(What is asked) Update the entries below by replacing "gear icon" with "cog icon" and keeping everything else the same. Leave the pictures out of your answer.

(Stored records)
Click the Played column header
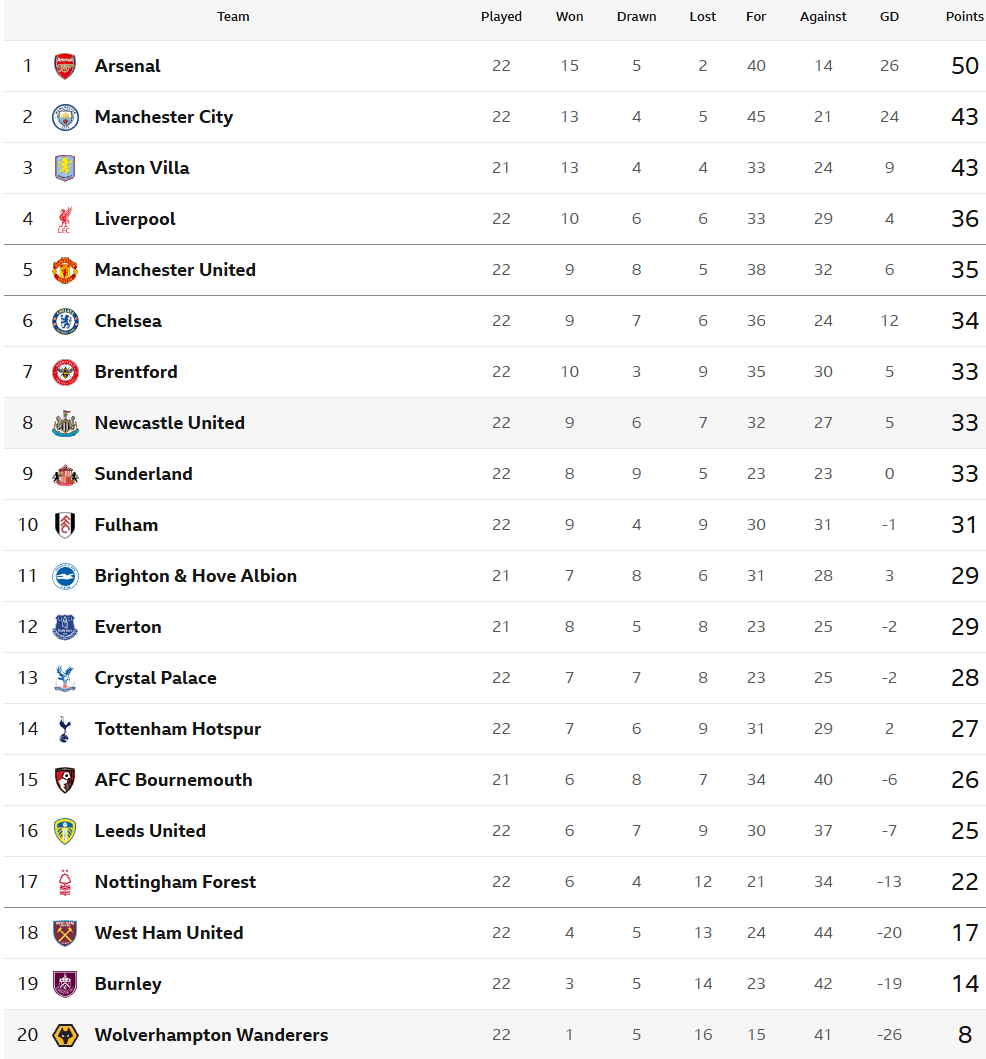The width and height of the screenshot is (986, 1059). tap(501, 17)
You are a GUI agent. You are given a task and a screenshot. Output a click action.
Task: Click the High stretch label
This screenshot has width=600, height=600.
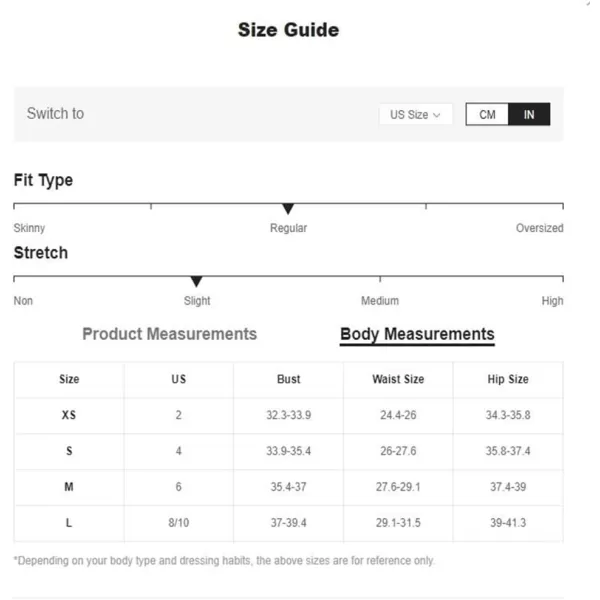(x=552, y=301)
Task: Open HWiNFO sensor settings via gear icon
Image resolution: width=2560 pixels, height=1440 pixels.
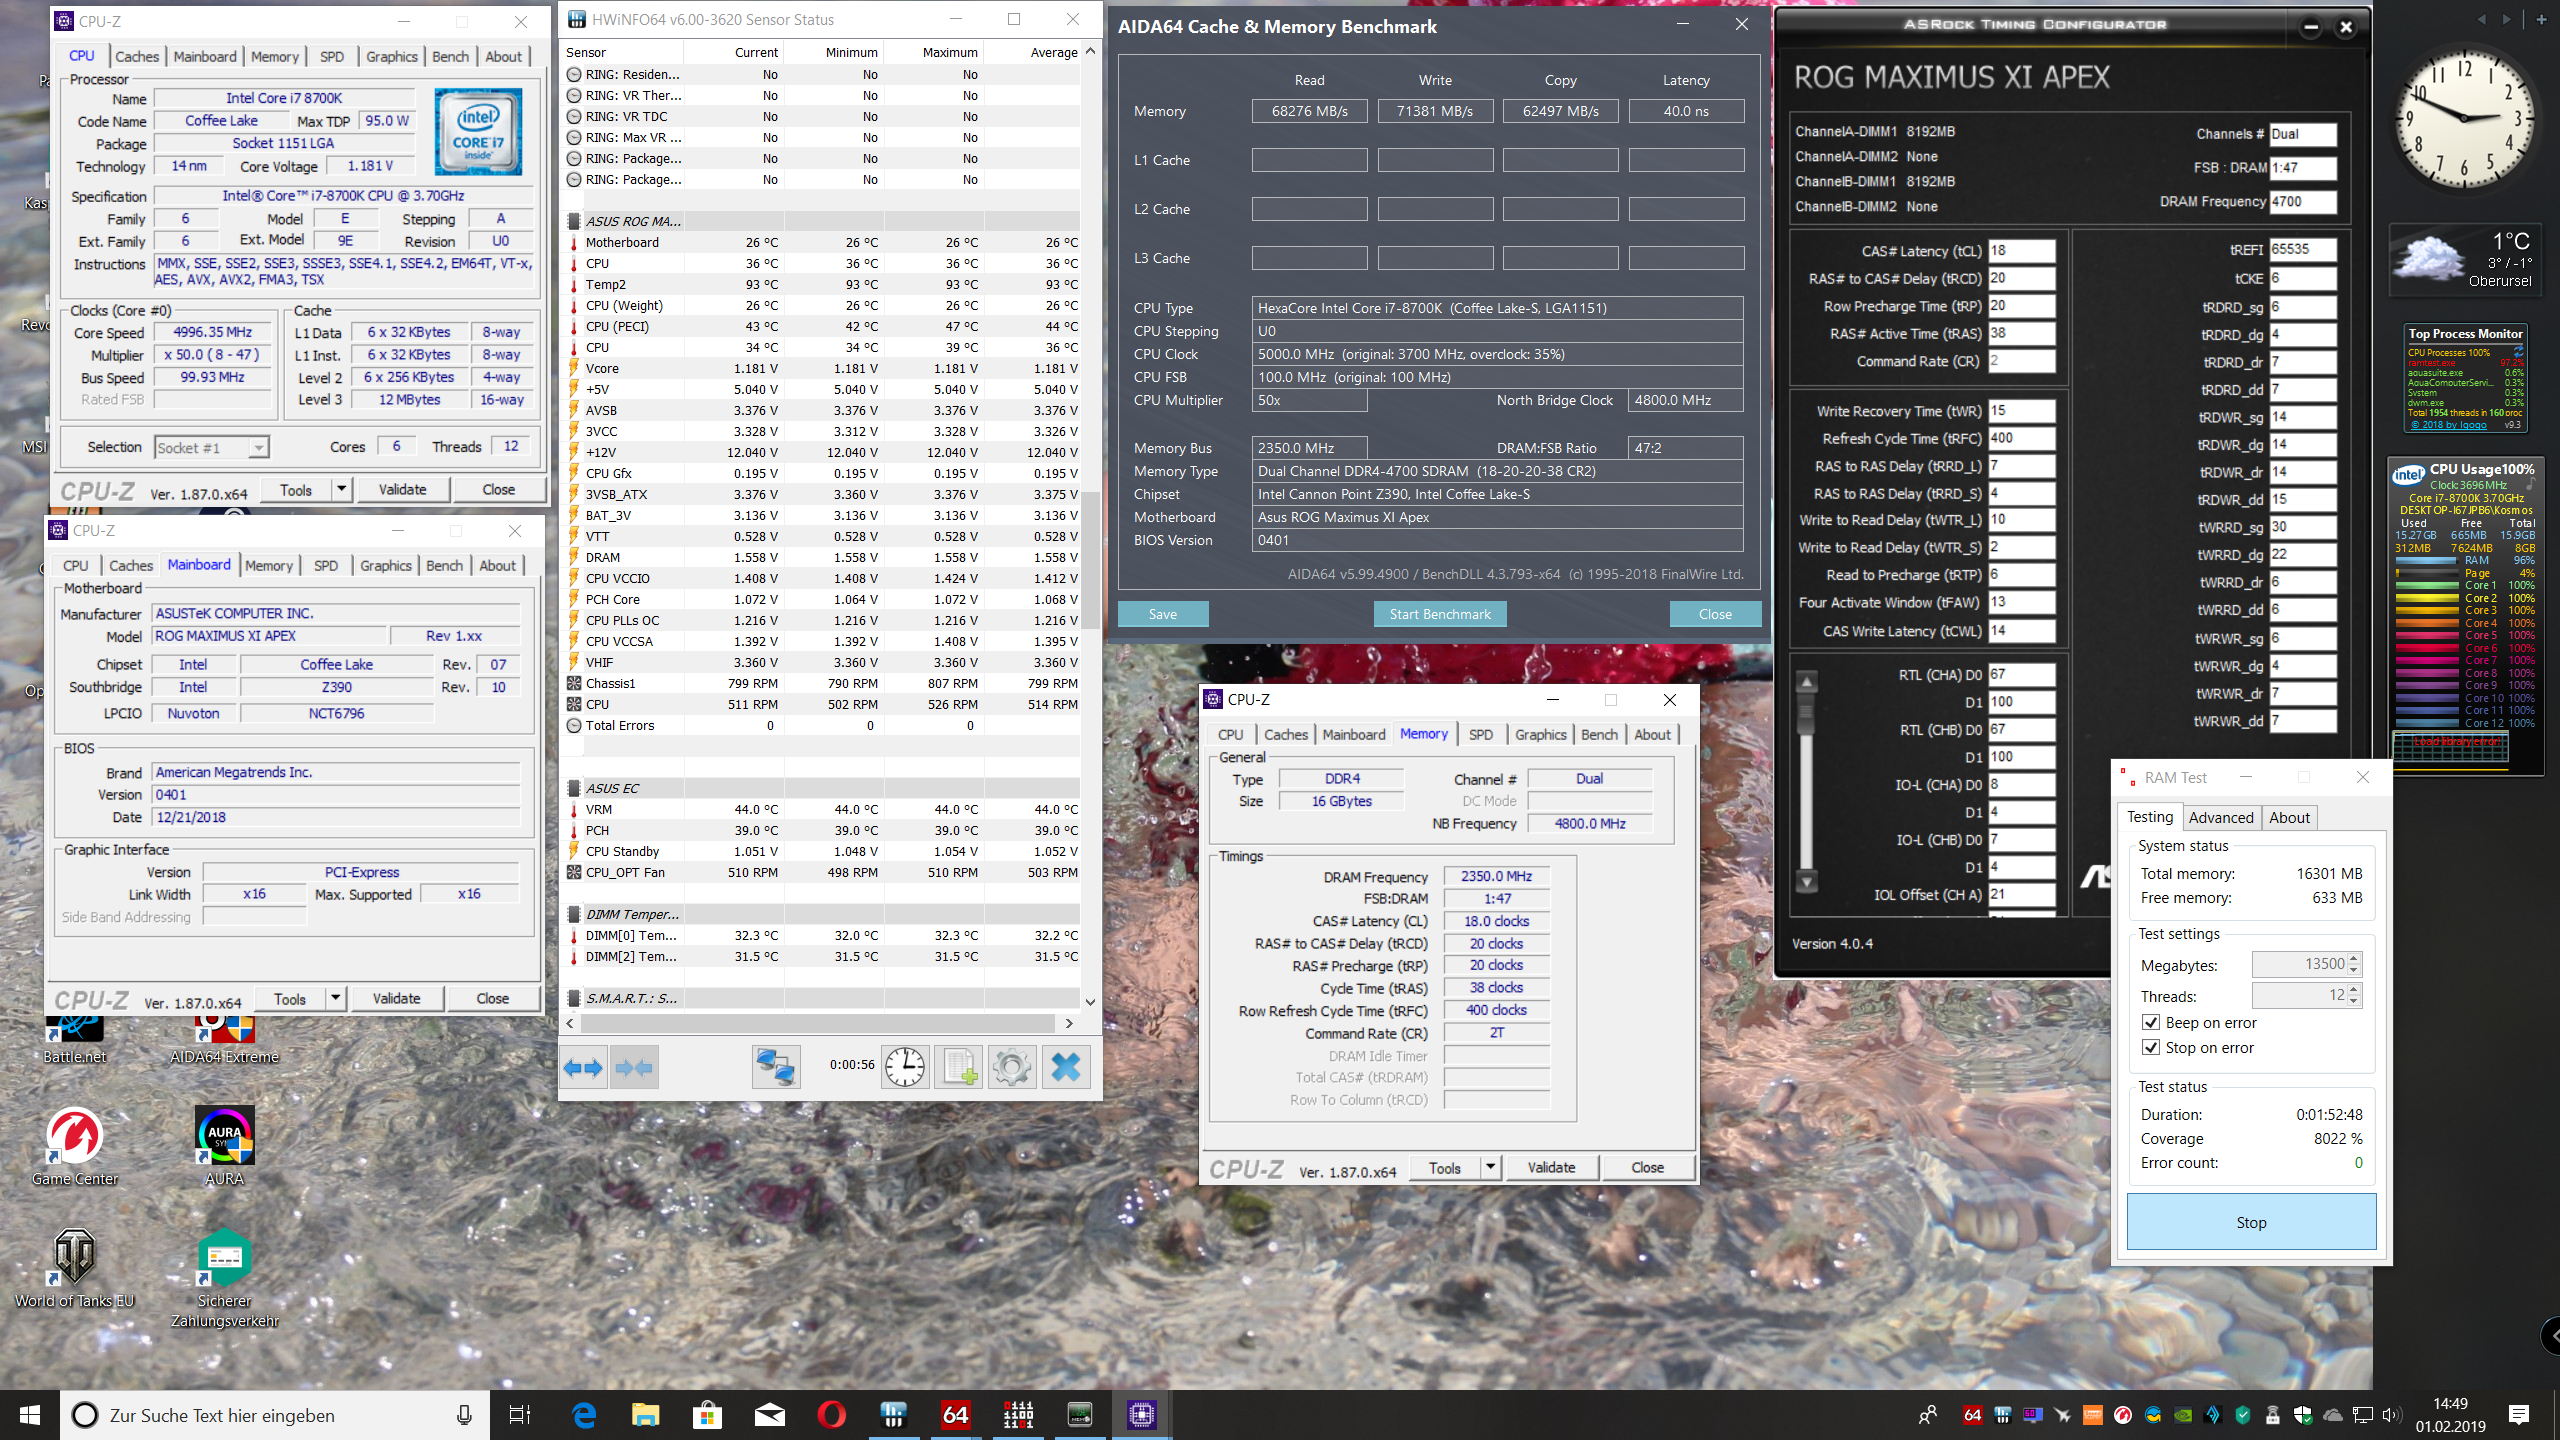Action: (x=1013, y=1067)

(Solution)
Click the Played column header
The width and height of the screenshot is (986, 1059). tap(501, 17)
You are a GUI agent. You are given a task and a screenshot. Output a click action.
Task: Click the High stretch label
This screenshot has width=600, height=600.
(x=552, y=301)
Task: Open HWiNFO sensor settings via cog icon
Image resolution: width=2560 pixels, height=1440 pixels.
Action: (x=1013, y=1067)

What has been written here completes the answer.